» **Exercise description**: When you reach the line that contains "1080x1064 pixels." below, transcribe it and each line after it word for word to the end of the records, omitting pictures.

» **Exercise material**:
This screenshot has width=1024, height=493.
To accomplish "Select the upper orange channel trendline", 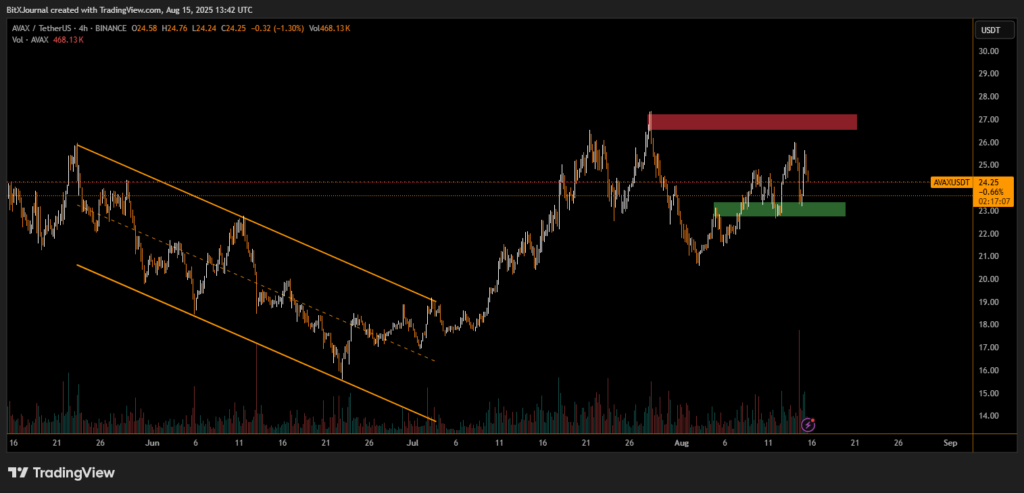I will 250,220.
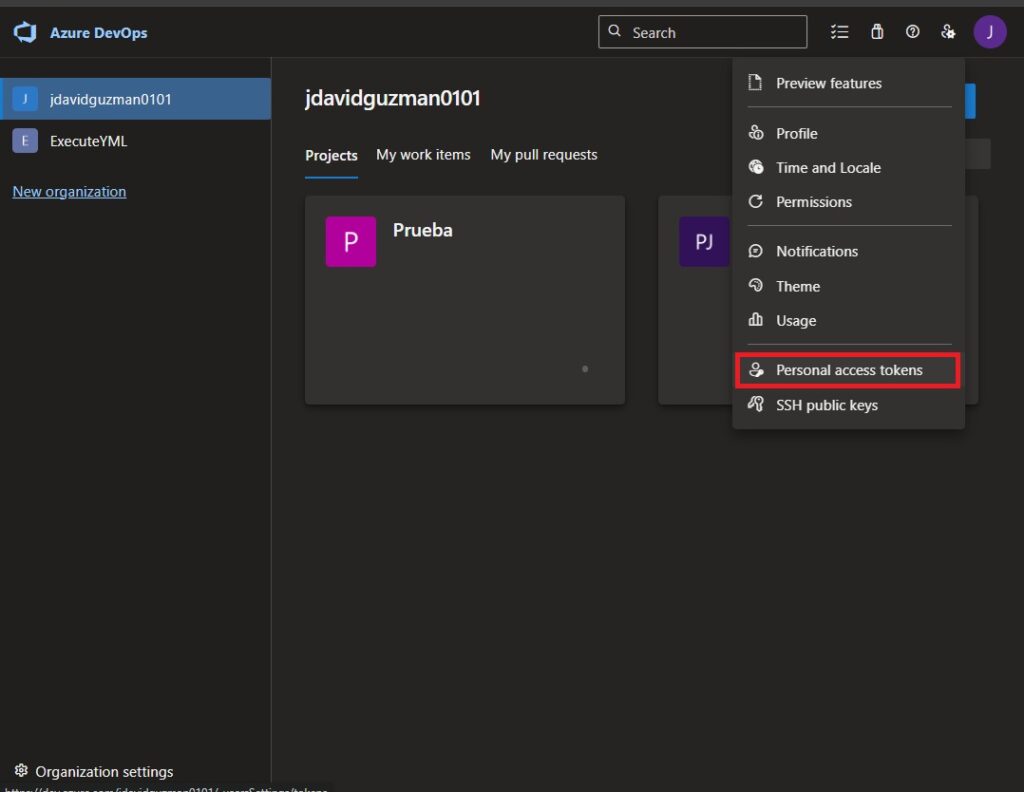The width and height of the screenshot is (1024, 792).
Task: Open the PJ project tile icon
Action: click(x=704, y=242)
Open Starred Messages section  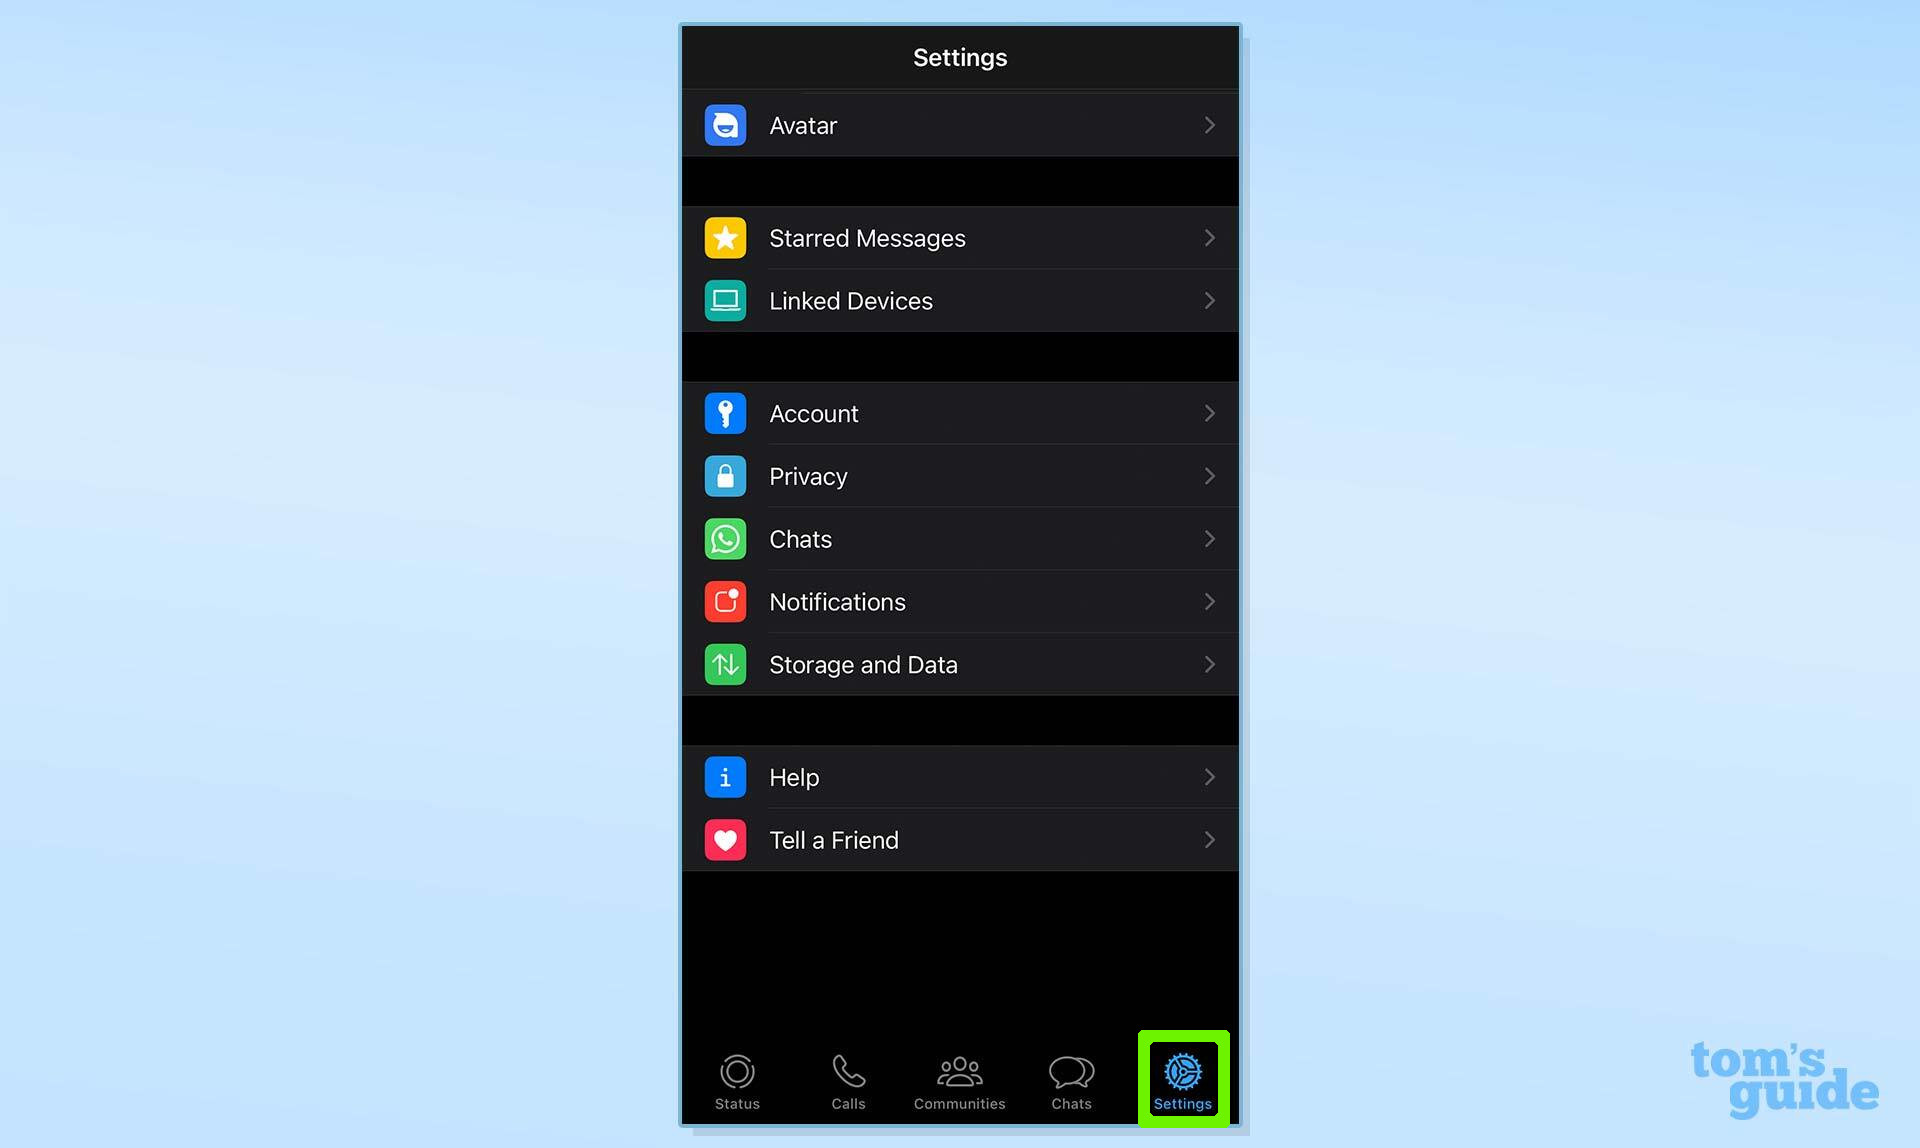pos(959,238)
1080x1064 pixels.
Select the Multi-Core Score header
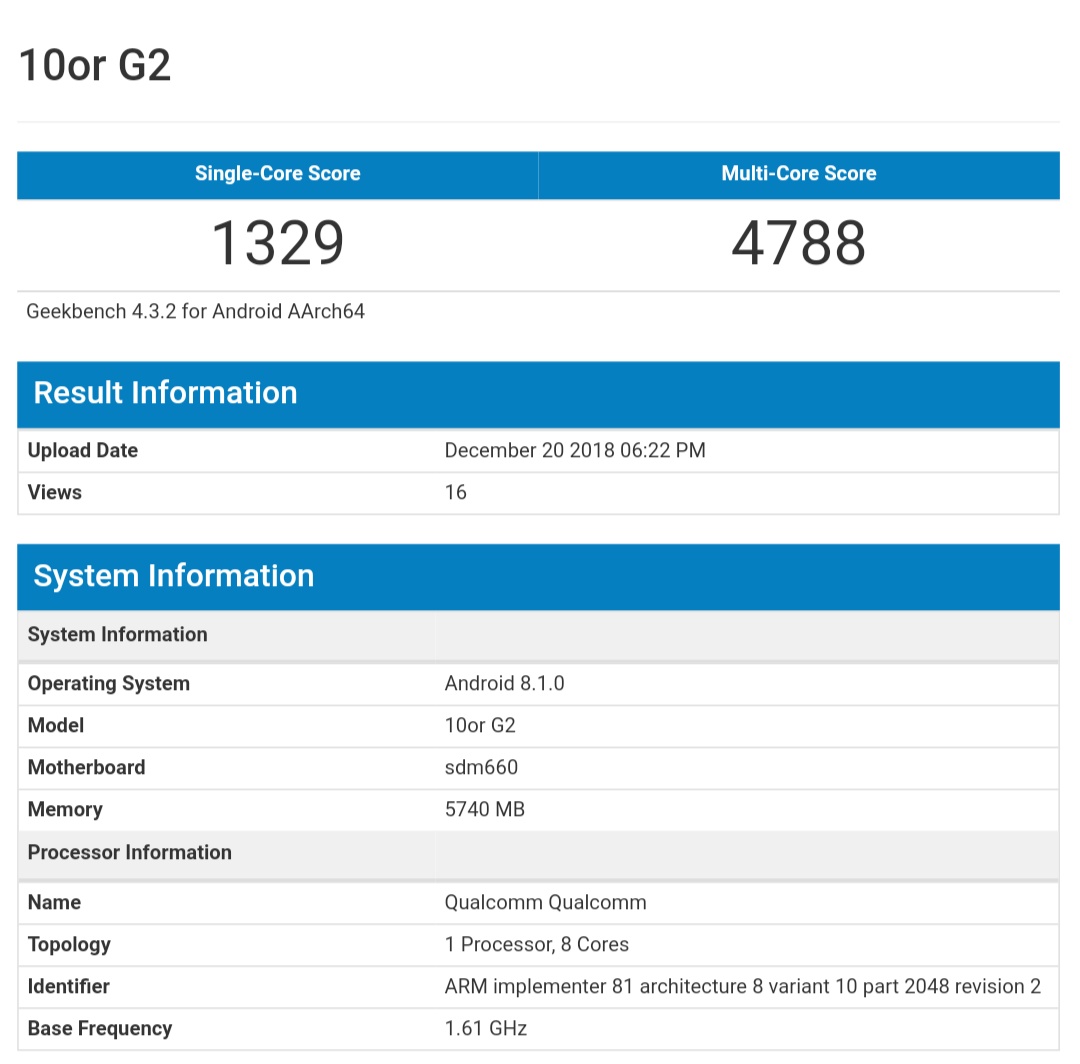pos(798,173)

» **Task response**:
1080x1064 pixels.
Select the Multi-Core Score header
pos(798,173)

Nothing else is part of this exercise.